I have been washing my hands a lot. There's no hand sanitizer to be found in stores and when I look online, the stuff costs more than printer ink, that formerly most expensive fluid on the planet. I looked up how to make your own because I remember reading an article in the New Yorker years ago about the invention of Purell, and I thought, gee, that seems pretty basic. I've yet to get the craft project underway however and am just carrying on washing my hands very often while singing Happy Birthday twice, once to each cat, and using the gel dispensers at work and in banks and shops and wherever else I can find them, and nagging my family to do the same. Thanks to the still-chilly weather along with all the alcohol and soap, I now have dishpan hands, a dire fate for a woman according to the Palmolive advert of my childhood.
Another childhood memory came to me as I washed my hands this morning (happy birthday, dear Chica...) while twisting my wrists to avoid getting my sleeves wet: this was a maneuver I practiced only in winter in southern California. For a few months, December to February, my mother insisted we children wear long-sleeved tops (...but Mo-o-om) and soon after Thanksgiving, we would re-learn the extra step of pushing the sleeves up our arms before grabbing the soap. February to November is a long time for a child so each year, we struggled anew to remember, suffering a string of soggy cuffs until it became habit. I'm learning again, not because I can go 10 months without warm clothing, but because it seems I have gotten sloppier in my hand-washing. A digital swipe of lather did me fine. Now I have to keep those jalapeño hands front of mind. Advice to avoid travel is becoming more prominent. I have plans to head west this week. To go or not to go? What constitutes travel? My first stop is home--Los Angeles. Another stop to see my sister, and then my son. The only part of the trip I consider travel is Tucson to attend a literary festival and a writing workshop that I am honored to be invited to.

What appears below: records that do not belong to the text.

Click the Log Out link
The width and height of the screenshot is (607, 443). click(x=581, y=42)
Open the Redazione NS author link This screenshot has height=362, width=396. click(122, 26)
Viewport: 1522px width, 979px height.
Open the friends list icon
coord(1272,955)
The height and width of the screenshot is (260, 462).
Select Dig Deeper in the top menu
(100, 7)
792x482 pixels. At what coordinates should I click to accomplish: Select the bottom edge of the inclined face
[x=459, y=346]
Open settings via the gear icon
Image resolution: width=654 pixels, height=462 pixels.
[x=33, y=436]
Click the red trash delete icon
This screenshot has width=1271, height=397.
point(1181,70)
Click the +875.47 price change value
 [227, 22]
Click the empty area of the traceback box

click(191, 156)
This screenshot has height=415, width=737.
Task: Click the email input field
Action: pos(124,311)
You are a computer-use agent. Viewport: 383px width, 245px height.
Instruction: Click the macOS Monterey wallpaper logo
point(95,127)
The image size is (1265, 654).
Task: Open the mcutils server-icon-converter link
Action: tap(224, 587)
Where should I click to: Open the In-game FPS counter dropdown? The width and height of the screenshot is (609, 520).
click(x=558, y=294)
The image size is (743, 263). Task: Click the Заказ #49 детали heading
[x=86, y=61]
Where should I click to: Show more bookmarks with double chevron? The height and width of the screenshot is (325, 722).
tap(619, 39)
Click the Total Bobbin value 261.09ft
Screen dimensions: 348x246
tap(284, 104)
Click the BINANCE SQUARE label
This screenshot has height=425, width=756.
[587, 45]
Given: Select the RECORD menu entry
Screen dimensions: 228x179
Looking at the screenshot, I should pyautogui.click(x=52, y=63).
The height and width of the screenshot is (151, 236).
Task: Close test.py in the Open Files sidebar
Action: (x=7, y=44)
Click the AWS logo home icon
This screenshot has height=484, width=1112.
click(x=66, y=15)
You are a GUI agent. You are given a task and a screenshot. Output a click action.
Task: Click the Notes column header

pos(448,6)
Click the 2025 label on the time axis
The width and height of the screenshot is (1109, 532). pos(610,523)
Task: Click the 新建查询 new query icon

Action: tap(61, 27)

After 9/11, when planes were downed and getting across the Atlantic near-impossible, I felt a species of panic knowing that even if something terrible happened at 'home' in California, I could not get there. My (semi-humorous) tag-line is that I can be homesick wherever I am; there is always somewhere I am not and miss. Occasionally I indulge in imagining how I would feel if I still lived where my roots were, where I grew up. The fantasy falls apart because in that scenario I would be without my husband and my children and want to cry. I do though compare myself and my family to some of our friends here, born and bred here or near. "Are you from Toronto?" I sometimes ask a new acquaintance. "Oh no," they'll say. "I'm from Burlington." Mentally I re-phrase their answer: "Yes."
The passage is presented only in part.